> [Assigned task]: From the first line through the line containing "the dropdown list", transcribe the records exactly and include no other lines.

(Supplied records begins)

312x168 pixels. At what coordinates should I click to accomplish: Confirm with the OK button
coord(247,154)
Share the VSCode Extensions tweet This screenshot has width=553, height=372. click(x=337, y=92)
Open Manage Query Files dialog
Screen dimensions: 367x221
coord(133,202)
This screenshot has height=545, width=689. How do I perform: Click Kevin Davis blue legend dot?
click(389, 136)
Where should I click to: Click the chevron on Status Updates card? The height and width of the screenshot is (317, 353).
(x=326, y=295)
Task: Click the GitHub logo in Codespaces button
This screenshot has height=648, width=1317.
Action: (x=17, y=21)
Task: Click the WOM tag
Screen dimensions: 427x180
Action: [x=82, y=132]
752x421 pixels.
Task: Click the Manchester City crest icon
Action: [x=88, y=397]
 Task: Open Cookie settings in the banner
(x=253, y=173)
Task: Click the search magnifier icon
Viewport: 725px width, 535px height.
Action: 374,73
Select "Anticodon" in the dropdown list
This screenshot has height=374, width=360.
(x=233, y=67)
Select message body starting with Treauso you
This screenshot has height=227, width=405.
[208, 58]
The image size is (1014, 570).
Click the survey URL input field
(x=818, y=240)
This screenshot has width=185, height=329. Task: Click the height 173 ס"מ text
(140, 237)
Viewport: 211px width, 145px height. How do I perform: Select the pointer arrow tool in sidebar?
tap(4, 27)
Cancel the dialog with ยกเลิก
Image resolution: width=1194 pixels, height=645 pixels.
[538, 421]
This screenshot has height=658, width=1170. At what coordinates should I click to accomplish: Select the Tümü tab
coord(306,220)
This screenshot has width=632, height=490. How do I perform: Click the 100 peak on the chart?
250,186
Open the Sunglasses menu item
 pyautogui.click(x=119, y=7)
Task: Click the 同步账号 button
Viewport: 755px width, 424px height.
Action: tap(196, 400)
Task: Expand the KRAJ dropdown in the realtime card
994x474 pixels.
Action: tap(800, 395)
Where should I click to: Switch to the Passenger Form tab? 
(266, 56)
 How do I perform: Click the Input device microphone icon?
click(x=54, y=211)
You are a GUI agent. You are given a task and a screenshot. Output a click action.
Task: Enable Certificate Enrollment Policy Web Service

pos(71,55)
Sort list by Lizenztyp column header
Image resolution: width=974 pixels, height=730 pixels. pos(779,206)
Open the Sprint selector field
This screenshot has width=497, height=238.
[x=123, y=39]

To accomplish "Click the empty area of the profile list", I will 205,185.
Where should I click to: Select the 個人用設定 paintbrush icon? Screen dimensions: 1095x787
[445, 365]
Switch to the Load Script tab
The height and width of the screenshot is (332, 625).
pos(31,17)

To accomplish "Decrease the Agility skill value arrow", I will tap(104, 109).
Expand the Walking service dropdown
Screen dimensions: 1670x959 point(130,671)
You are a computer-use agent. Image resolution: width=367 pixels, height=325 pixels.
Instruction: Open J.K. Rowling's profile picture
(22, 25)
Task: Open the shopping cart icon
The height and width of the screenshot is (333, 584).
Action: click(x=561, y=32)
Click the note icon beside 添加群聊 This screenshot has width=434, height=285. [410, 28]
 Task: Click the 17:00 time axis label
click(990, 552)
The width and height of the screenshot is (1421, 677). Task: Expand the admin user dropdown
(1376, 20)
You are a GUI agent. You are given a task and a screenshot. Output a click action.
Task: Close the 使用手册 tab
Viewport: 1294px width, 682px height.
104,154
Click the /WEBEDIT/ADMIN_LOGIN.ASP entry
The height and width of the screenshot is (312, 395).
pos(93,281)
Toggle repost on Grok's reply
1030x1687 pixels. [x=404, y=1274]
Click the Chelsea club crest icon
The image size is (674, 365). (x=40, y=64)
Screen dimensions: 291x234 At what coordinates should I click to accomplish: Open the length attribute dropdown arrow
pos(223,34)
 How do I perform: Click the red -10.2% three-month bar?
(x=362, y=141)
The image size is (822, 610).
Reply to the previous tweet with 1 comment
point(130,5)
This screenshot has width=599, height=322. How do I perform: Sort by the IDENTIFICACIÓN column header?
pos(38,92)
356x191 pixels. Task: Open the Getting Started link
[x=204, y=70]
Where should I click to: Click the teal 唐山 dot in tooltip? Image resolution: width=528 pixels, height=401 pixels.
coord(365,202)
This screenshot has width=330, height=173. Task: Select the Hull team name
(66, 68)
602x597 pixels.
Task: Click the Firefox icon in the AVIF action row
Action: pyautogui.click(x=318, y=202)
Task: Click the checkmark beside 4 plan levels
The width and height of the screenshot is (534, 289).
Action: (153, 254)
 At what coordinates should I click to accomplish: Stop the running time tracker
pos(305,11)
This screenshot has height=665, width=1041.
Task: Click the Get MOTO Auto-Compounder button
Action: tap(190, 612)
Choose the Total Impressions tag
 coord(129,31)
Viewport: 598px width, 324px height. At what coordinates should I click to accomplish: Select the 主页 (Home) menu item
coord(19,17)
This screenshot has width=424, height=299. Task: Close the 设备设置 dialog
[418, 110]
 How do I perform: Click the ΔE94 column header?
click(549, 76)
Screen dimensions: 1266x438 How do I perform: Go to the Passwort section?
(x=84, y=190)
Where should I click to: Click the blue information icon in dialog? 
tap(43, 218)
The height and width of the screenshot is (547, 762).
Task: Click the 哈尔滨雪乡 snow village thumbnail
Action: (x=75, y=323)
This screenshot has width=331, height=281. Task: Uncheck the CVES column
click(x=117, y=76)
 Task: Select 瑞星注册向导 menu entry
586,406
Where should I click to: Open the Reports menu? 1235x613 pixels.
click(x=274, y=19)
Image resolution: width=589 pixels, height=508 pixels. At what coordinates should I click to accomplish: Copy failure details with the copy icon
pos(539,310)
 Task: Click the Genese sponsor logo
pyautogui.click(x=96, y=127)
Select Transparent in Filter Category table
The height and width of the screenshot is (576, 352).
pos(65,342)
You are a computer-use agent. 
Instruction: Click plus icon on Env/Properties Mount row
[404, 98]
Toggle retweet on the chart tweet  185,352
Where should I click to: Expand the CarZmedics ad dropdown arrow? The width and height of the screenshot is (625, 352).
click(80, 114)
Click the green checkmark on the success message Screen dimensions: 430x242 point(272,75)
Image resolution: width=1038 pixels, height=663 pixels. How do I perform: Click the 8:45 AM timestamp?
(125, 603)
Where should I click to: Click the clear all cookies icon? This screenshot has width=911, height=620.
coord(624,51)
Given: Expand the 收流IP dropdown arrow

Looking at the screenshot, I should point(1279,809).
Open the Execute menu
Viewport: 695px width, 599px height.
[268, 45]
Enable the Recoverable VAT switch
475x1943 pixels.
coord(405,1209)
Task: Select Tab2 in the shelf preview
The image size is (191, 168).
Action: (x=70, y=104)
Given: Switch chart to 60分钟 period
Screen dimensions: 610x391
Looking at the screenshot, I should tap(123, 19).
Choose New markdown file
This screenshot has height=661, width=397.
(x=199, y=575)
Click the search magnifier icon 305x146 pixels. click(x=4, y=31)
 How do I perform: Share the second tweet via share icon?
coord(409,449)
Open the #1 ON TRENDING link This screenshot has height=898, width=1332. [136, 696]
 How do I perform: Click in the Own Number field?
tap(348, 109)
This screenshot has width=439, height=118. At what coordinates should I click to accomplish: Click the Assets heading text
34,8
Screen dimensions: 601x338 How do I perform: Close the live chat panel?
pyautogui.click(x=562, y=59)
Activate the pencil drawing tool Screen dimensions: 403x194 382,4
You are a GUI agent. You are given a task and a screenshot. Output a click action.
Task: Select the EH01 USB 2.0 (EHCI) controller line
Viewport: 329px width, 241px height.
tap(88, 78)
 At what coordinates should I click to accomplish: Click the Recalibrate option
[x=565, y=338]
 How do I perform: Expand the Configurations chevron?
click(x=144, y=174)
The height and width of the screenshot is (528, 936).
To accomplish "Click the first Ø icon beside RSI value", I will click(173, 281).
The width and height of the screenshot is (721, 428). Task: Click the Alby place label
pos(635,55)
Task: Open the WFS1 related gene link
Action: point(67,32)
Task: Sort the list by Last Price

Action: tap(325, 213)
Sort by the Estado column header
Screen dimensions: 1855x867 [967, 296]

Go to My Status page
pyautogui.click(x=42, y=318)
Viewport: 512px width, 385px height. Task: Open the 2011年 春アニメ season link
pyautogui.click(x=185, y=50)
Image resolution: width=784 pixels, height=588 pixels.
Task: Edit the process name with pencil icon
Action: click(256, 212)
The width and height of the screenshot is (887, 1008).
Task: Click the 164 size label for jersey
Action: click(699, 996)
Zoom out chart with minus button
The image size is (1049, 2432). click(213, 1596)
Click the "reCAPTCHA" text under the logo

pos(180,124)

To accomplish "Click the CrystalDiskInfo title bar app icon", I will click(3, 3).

(Supplied records ends)

> [Problem solution]:
312x168 pixels. At what coordinates should I click to accomplish: Confirm with the OK button
coord(247,154)
Share the VSCode Extensions tweet This screenshot has width=553, height=372. click(x=337, y=92)
Open Manage Query Files dialog
Screen dimensions: 367x221
coord(133,202)
This screenshot has height=545, width=689. How do I perform: Click Kevin Davis blue legend dot?
click(389, 136)
Where should I click to: Click the chevron on Status Updates card? The height and width of the screenshot is (317, 353).
(x=326, y=295)
Task: Click the GitHub logo in Codespaces button
This screenshot has height=648, width=1317.
Action: (x=17, y=21)
Task: Click the WOM tag
Screen dimensions: 427x180
Action: [x=82, y=132]
752x421 pixels.
Task: Click the Manchester City crest icon
Action: [x=88, y=397]
 Task: Open Cookie settings in the banner
(x=253, y=173)
Task: Click the search magnifier icon
Viewport: 725px width, 535px height.
Action: 374,73
Select "Anticodon" in the dropdown list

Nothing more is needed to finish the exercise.